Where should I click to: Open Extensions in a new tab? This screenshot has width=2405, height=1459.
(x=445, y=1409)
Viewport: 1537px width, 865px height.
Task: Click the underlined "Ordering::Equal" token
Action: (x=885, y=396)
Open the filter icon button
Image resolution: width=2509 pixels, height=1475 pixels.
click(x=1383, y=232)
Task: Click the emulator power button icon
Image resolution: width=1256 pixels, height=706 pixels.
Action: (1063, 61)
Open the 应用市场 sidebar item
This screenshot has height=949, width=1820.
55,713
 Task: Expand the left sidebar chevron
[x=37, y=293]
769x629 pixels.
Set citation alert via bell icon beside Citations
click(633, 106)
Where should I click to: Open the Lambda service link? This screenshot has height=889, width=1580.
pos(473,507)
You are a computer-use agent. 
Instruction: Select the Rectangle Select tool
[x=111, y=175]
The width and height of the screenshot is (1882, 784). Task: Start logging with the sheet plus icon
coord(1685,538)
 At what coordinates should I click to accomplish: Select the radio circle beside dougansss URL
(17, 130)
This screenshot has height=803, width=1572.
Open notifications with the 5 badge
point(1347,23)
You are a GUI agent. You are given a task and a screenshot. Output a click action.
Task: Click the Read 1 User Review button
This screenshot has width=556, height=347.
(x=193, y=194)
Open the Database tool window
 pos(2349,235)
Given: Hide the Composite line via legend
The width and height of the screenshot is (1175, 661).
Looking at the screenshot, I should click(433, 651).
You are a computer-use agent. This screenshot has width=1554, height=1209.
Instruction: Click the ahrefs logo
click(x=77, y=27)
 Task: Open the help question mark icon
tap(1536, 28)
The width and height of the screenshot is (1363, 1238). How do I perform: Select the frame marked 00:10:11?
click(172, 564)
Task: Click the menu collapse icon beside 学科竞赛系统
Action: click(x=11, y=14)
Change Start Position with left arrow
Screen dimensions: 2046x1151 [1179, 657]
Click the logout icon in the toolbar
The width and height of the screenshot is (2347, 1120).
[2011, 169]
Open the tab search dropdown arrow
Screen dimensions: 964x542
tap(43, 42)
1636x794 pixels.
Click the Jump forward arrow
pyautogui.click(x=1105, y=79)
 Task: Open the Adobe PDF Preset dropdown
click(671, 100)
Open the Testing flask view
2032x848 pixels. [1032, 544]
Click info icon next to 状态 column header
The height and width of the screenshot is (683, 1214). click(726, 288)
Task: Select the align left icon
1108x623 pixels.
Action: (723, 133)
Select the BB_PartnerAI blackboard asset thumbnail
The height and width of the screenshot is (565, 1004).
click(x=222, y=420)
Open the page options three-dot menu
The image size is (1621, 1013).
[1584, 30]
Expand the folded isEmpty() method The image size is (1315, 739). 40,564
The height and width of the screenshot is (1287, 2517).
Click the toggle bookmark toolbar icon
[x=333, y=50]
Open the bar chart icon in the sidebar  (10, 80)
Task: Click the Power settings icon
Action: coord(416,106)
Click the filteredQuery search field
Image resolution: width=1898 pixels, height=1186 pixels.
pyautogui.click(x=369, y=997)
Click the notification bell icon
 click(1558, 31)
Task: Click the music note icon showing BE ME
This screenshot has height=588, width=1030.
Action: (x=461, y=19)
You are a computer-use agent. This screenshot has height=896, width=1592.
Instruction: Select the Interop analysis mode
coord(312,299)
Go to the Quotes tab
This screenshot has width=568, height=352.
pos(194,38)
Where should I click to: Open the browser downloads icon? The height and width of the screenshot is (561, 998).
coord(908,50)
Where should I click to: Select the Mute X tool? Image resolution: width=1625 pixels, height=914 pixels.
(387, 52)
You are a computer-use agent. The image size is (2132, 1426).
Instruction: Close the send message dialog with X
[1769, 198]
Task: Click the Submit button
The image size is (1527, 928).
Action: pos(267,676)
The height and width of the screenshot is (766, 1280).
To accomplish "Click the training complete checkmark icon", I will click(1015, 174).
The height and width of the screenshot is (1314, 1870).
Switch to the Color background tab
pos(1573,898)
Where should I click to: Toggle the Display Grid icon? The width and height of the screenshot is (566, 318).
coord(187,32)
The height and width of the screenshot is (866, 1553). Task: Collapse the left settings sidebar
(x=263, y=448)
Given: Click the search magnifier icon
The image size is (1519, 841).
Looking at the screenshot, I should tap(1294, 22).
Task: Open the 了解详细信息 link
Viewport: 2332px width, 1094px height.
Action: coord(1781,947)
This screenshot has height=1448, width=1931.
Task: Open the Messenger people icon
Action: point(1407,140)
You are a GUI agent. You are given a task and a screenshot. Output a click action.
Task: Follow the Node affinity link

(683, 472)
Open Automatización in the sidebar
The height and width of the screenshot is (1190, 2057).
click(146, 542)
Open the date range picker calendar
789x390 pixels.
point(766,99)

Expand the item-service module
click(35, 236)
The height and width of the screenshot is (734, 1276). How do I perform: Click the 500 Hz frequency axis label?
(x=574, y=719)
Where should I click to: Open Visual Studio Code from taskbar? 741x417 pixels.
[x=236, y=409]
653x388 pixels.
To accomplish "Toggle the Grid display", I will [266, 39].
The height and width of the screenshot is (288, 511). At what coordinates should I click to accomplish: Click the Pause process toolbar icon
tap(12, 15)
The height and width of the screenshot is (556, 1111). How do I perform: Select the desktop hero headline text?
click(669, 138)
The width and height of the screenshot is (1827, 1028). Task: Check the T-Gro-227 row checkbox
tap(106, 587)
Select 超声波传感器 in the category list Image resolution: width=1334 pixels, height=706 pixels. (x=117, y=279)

_ _ _

▸ Assigned task
Every line between the one that contains "The width and height of the screenshot is (1827, 1028)." and the last line of the listing, both included, should be retyped exactly, with nothing else added.

▸ Solution for this task
The width and height of the screenshot is (1827, 1028). Task: Check the T-Gro-227 row checkbox
tap(106, 587)
Select 超声波传感器 in the category list Image resolution: width=1334 pixels, height=706 pixels. (x=117, y=279)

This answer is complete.